**EXCERPTED RECORDS:**
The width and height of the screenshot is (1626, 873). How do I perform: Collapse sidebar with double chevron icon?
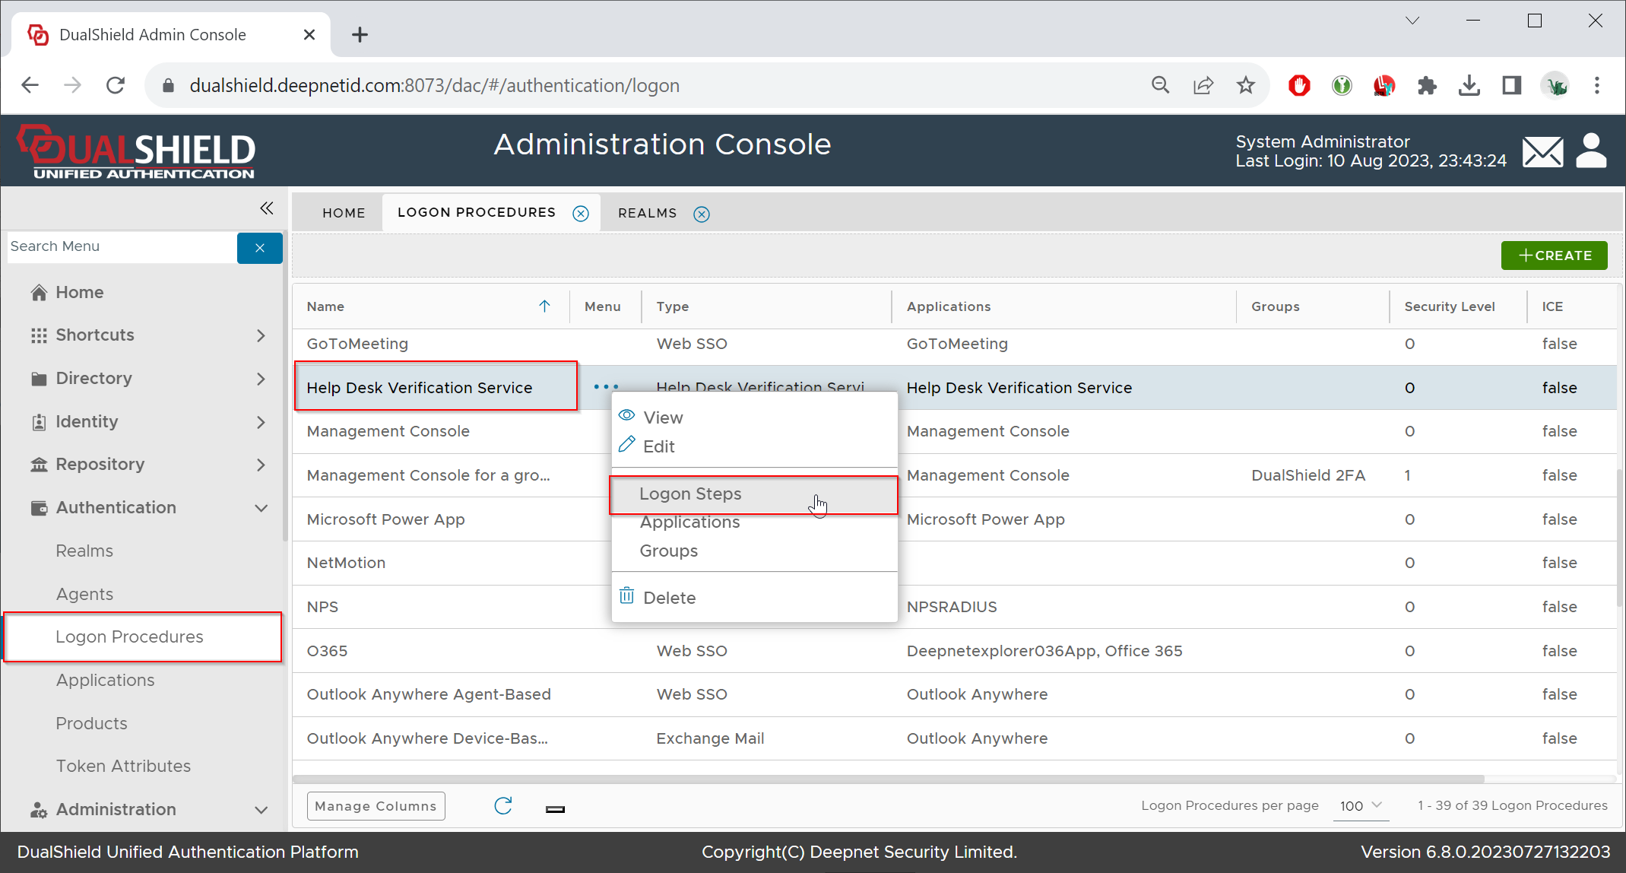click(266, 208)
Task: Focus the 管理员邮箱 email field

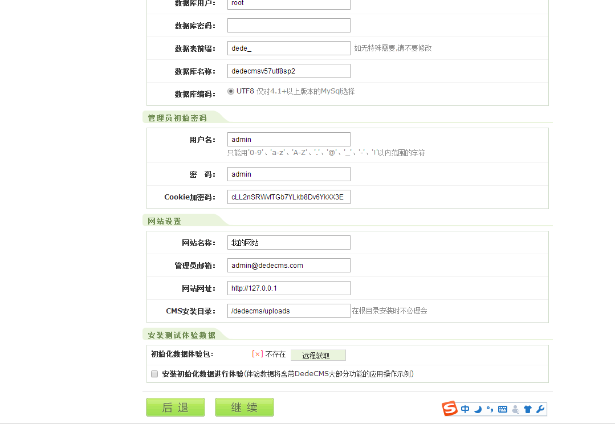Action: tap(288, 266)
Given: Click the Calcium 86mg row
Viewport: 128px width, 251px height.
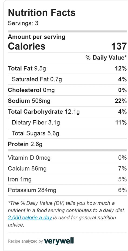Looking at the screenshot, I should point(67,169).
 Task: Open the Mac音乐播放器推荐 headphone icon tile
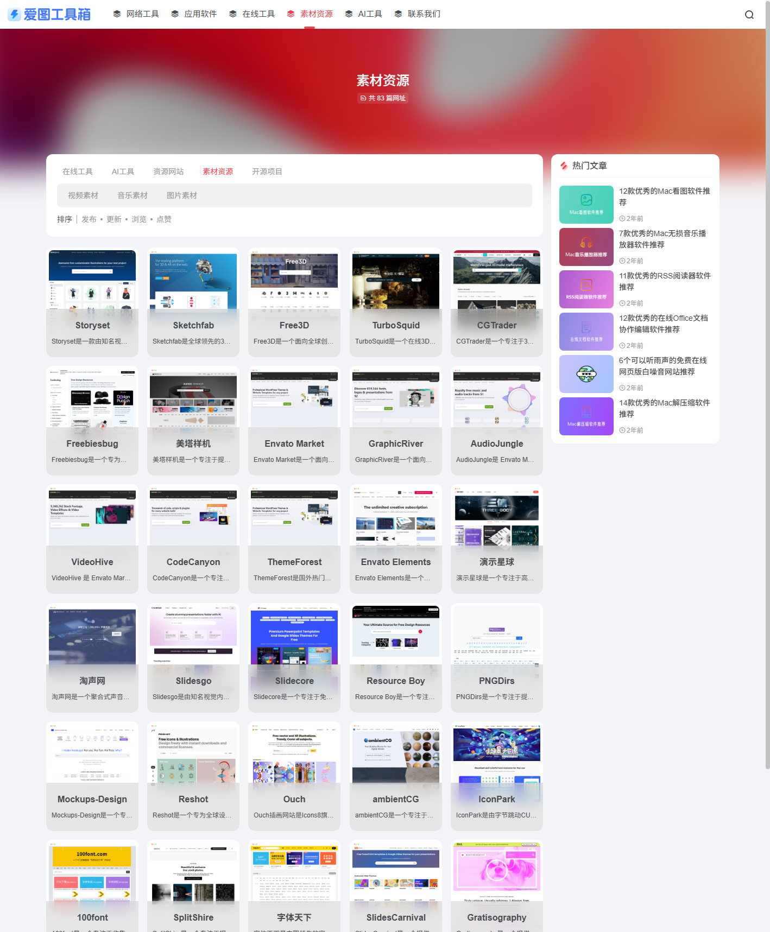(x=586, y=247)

**SET EXERCISE:**
Present the rows above as a numbered list, skipping any blank lines and leaving out the pictures.

**SOLUTION TO THE PROBLEM:**
1. The width and height of the screenshot is (1626, 873). How do I perform: Collapse sidebar with double chevron icon?
2. click(266, 208)
3. Task: Focus the 管理员邮箱 email field
4. Action: tap(288, 266)
5. Given: Click the Calcium 86mg row
6. Viewport: 128px width, 251px height.
7. Looking at the screenshot, I should point(67,169).
8.  Task: Open the Mac音乐播放器推荐 headphone icon tile
9. (x=586, y=247)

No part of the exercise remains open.